On the left an SPFXMasks employee sprays a layer of paint on a mask called “The Player.” That model was used by a white man, right, in a string of robberies in Ohio.
They’re not just for Halloween anymore. Expensive, realistic masks — the kind that are the hit of the costume party — are increasingly being used out of season, and not always for laughs.
A white bank robber in Ohio recently used a “hyper-realistic” mask manufactured by a small Van Nuys company to disguise himself as a black man, prompting police there to mistakenly arrest an African American man for the crimes.
In October, a 20-year-old Chinese man who wanted asylum in Canada used one of the same company’s masks to transform himself into an elderly white man and slip past airport security in Hong Kong.
Authorities are even starting to think that the so-called Geezer Bandit, a Southern California bank robber believed for months to be an old man, might actually be a younger guy wearing one of the disguises made by SPFXMasks.
News coverage of the incidents has pumped up demand for the masks, which run from $600 to $1,200, according to company owner Rusty Slusser. But he says he’s not happy about it.
“We’re proud of the fact that our masks look real, but I’m not proud of the way they were used,” said Slusser, a 39-year-old former makeup artist. “We’re very embarrassed this has happened. We were shocked that this happened.”
Conrad Zdzierak, a 30-year-old Polish immigrant, used one of Slusser’s masks to disguise himself as a black man during a series of Ohio robberies last spring. The costume was so good that six of seven bank tellers wrongly identified an African American man as the culprit in a photo lineup, said Det. Keenan Riordan, who investigated the case for the Springdale, Ohio, Police Department.
“We showed the picture to his own mother, and she thought it was him,” Riordan said.
The man remained in jail until Zdzierak’s girlfriend tipped police off after finding money and a mask in his hotel room. Zdzierak pleaded guilty last week to six robbery counts.
Police found two of Slusser’s masks in Zdzierak’s safe — one of a young black man called “The Player,” and another of an old white man called “The Elder.” A search of his computer revealed videos of the robber modeling the old-man mask and trying to speak like an elderly person.

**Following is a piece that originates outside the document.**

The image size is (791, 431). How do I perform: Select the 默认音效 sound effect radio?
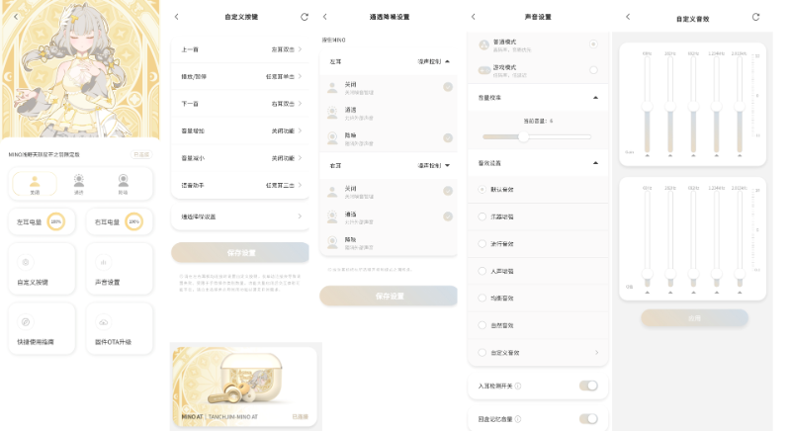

It also showed that he had sent e-mails to Slusser under a fake name, claiming to be a movie producer who wanted to know how the African American mask would look on a white man and whether the matching hands would tear in a fight, Riordan said.

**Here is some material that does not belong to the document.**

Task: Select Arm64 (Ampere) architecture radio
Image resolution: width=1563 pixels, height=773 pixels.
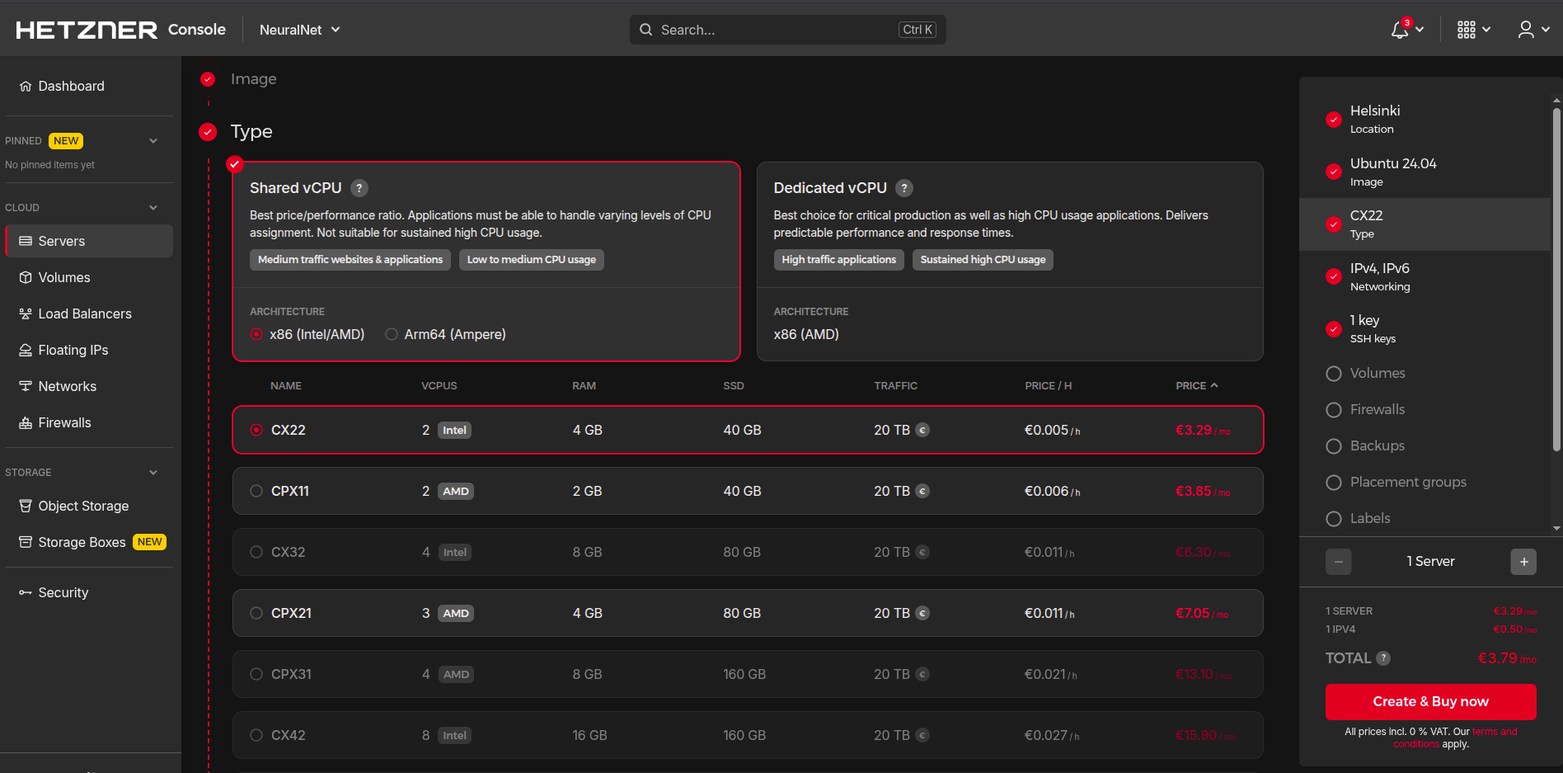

Riordan was also intrigued to find that Zdzierak had saved copies of news stories about Southern California’s Geezer Bandit, so named because surveillance video from bank teller windows appears to depict an elderly man.

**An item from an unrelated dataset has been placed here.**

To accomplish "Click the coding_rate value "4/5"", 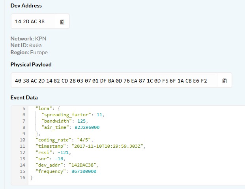I will [x=84, y=140].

The images in those videos resemble Slusser’s “Elder” mask.
Authorities are investigating the possibility that the Geezer Bandit was actually wearing a disguise, said FBI Special Agent Darrell Foxworth, whose office is investigating the robberies in San Diego, Riverside and Kern counties.
Foxworth noted that an eyewitness at a Bakersfield robbery last month suspected the bandit might have been wearing a mask. Slusser also confirmed that investigators have contacted him about the case.
The use of lifelike masks to commit crimes is just the latest example of crooks adopting new technology, Foxworth said.
In one New York case last year, thieves stole a car with a GPS device and used the navigation system to find the victim’s home, where they stole a second car.
“Whether we’re talking about this kind of mask or using the computer, it’s a reflection of how criminals are using technology to commit crimes,” he said. “We have to stay one step ahead of them. That’s certainly a challenge for us.”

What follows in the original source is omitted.